Pat, I am so sorry on the loss of your little sweet Christofur.

How I can relate to this. I had a sweet little 6 week old girl that I took in and after only 1 day of having her, decided I was going to keep her, but unfortunately, it wasn't meant to be. On the 5th day, she also started to have cluster seizures and it was just horrible to see this sweet little girl go through that. Thankfull she had a few hours without any and then they started up again. One after the other and each time she would come out of one, she would run around like a chicken without it's head on, not knowing what was happening to her, and then would start all over again. To make a long story short, the vet also suggested to have her PTS, because the last one almost did her in. She was so lethargic and was having trouble breathing.
Yes, we could have tried this and that, but the vet couldn't guarantee that anything would help. We decided to let her go peacefully to suffer no more. Did I feel guilty? For sure. Was I able to forgive myself? Yes I did and I pray you will also.

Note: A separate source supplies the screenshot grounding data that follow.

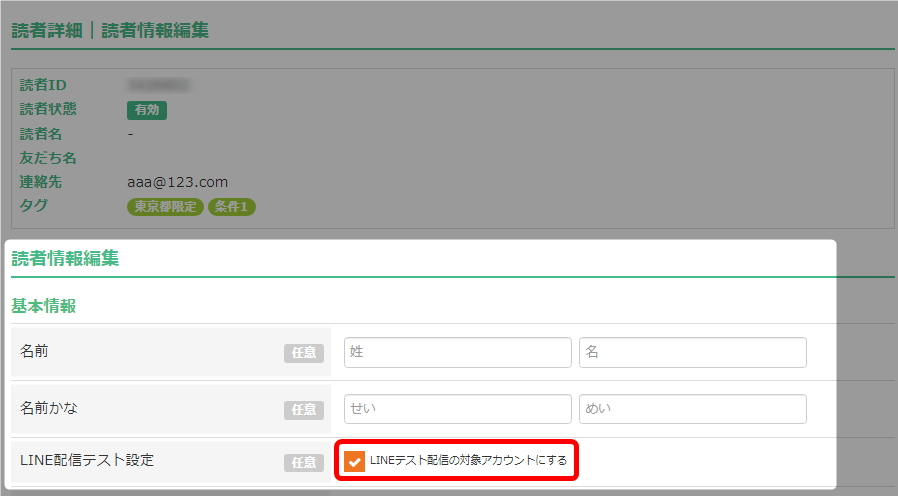Click the 名 first name input field
This screenshot has height=496, width=898.
tap(693, 352)
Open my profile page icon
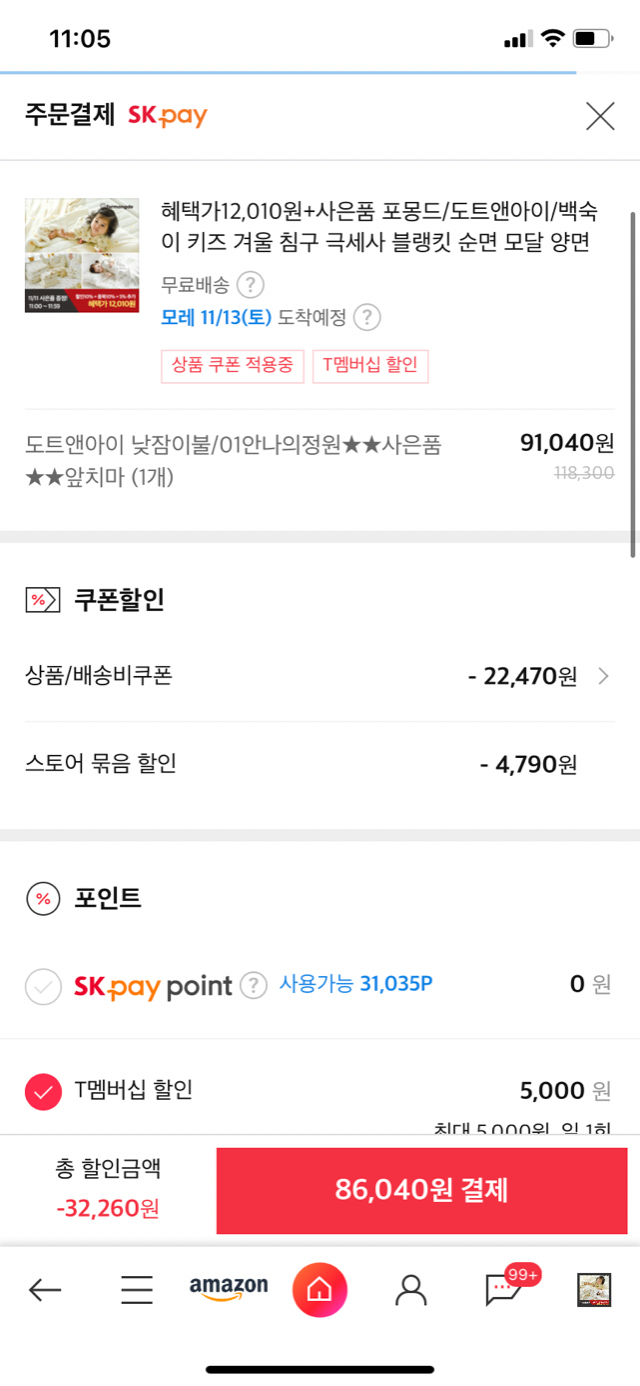 411,1290
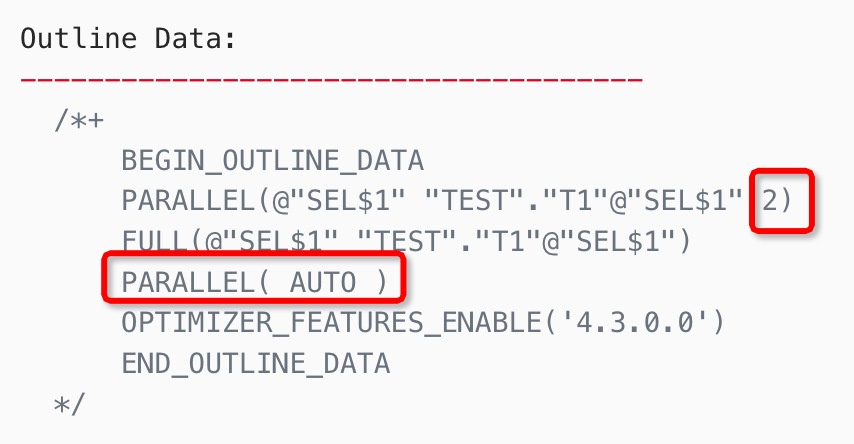Click the word AUTO in the red box

(322, 283)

I'm sorry to take over your thread with this, but I just wanted to let you know that you DID do the right thing for Christofur's sake. Even though it hurts like hell to lose one of our beloved pets, no matter how short or long we have them, we just have to be thankful of the times we had with our little furry friends and keep reminding ourselves how much richer our lives were for knowing them.

Rest in Peace dear Christofur. You were so loved and will be deeply missed.